In this post we will present the details of the method to find the smoothing distribution $p(x_t|y_{1:T})$ of a HMM, given a set of observations $y_{1:T}$:
Our starting point is the marginal probability $p(x_t|y_{1:T})$ of $x_t$ given all the observations $y_{1:T}$.

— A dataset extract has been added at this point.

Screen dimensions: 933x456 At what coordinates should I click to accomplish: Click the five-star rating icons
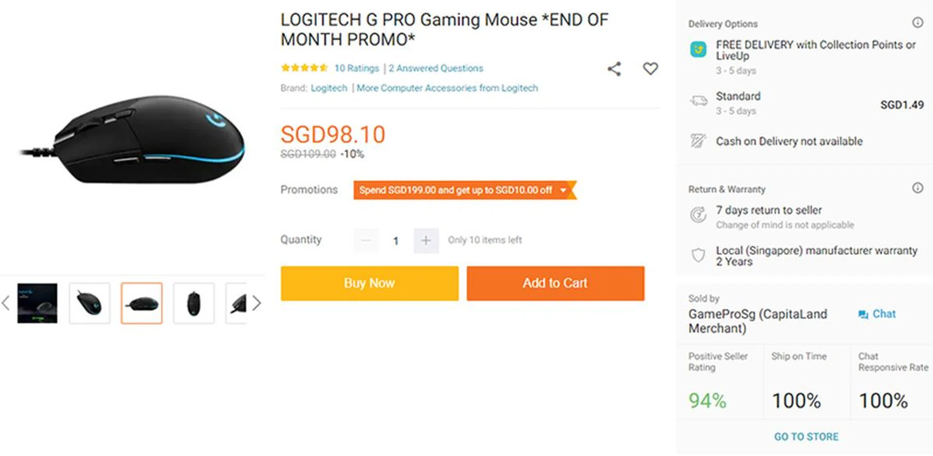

\begin{aligned} p(x_t|y_{1:T}) &= \frac{p(x_t,y_{1:T})}{p(y_{1:T})} \\ &= \frac{p(x_t,y_{1:t},y_{(t+1):T})}{p(y_{1:T})}\\ &= \underbrace{p(y_{(t+1):T}|x_t)}_{\beta_t(x_t)}\underbrace{p(x_t,y_{1:t})}_{\alpha_t(x_t)}\frac{1}{p(y_{1:T})} \\ &= \frac{\alpha_t(x_t) \beta_t(x_t)}{p(y_{1:T})} \end{aligned}

This marginal can be computed by using dynamic programming to calculate the values of $\beta_t(x_t)$ and $\alpha_t(x_t)$. Starting with $\alpha_t(x_t)$ we have
\begin{aligned} \alpha_t(x_t) &= p(x_t,y_{1:t}) \\ &= \sum_{x_{t-1}} p(x_t,x_{t-1},y_{1:t}) \\ &= \sum_{x_{t-1}} p(x_t,x_{t-1},y_{1:(t-1)},y_t) \\ &= \sum_{x_{t-1}} p(y_t|x_t,x_{t-1},y_{1:(t-1)})p(x_t|x_{t-1},y_{1:(t-1)})\underbrace{p(x_{t-1},y_{1:(t-1)})}_{\alpha_{t-1}(x_{t-1})} \\ \Rightarrow \underbrace{\alpha_t(x_t)}_{\text{\texttt{alpha[k,t]}, k=}x_t} & = \underbrace{p(y_t|x_t)}_{\text{\texttt{fyx}}} \sum_{x_{t-1}} \underbrace{p(x_t|x_{t-1})}_{\text{\texttt{fxx}}} \underbrace{\alpha_{t-1}(x_{t-1})}_{\text{\texttt{alpha[ks,t-1]}, ks=}x_{t-1}} \end{aligned}

For $\beta_t(x_t)$ we have:
\begin{aligned} \beta_t(x_t) &= p(y_{(t+1):T}|x_t) \\ &= \sum_{x_{t+1}} \frac{p(y_{t+1},y_{(t+2):T},x_t,x_{t+1})} {p(x_t)} \\ &= \sum_{x_{t+1}} \frac{p(y_{(t+2):T}|y_{t+1},x_t,x_{t+1})p(y_{t+1}|x_{t+1},x_t)p(x_{t+1}|x_t)p(x_t)} {p(x_t)} \\ &= \sum_{x_{t+1}} \frac{p(y_{(t+2):T}|x_{t+1})p(y_{t+1}|x_{t+1})p(x_{t+1}|x_t){p(x_t)}} {p(x_t)} \\ &= \sum_{x_{t+1}} \underbrace{p(y_{(t+2):T}|x_{t+1})}_{\beta_{t+1}(x_{t+1})} p(y_{t+1}|x_{t+1})p(x_{t+1}|x_t) \\ \Rightarrow \underbrace{\beta_t(x_t)}_{\text{\texttt{beta[k,t]}, k=}x_t} &= \sum_{x_{t+1}} \underbrace{\beta_{t+1}(x_{t+1})}_{\text{\texttt{beta[ks,t+1]}, ks=}x_{t+1}} \underbrace{p(y_{t+1}|x_{t+1})}_{\text{\texttt{fyx}}} \underbrace{p(x_{t+1}|x_t)}_{\text{\texttt{fxx}}} \end{aligned}

Considering a chain of length $T$ and $K$ number of states, both this recursive calculations can be done in $O(TK^2)$ by storing the intermediate results in two vectors $\text{\texttt{alpha}}$ and $\text{\texttt{beta}}$ using $O(TK)$ space (where $\text{\texttt{fxx}}$ and $\text{\texttt{fyx}}$ are function calculating $p(x_{t+1}|x_t)$ and $p(y_t|x_t)$ respectively). The marginal probability of $x_t$ given the observations $y_{1:T}$ can be calculated in $O(TK)$.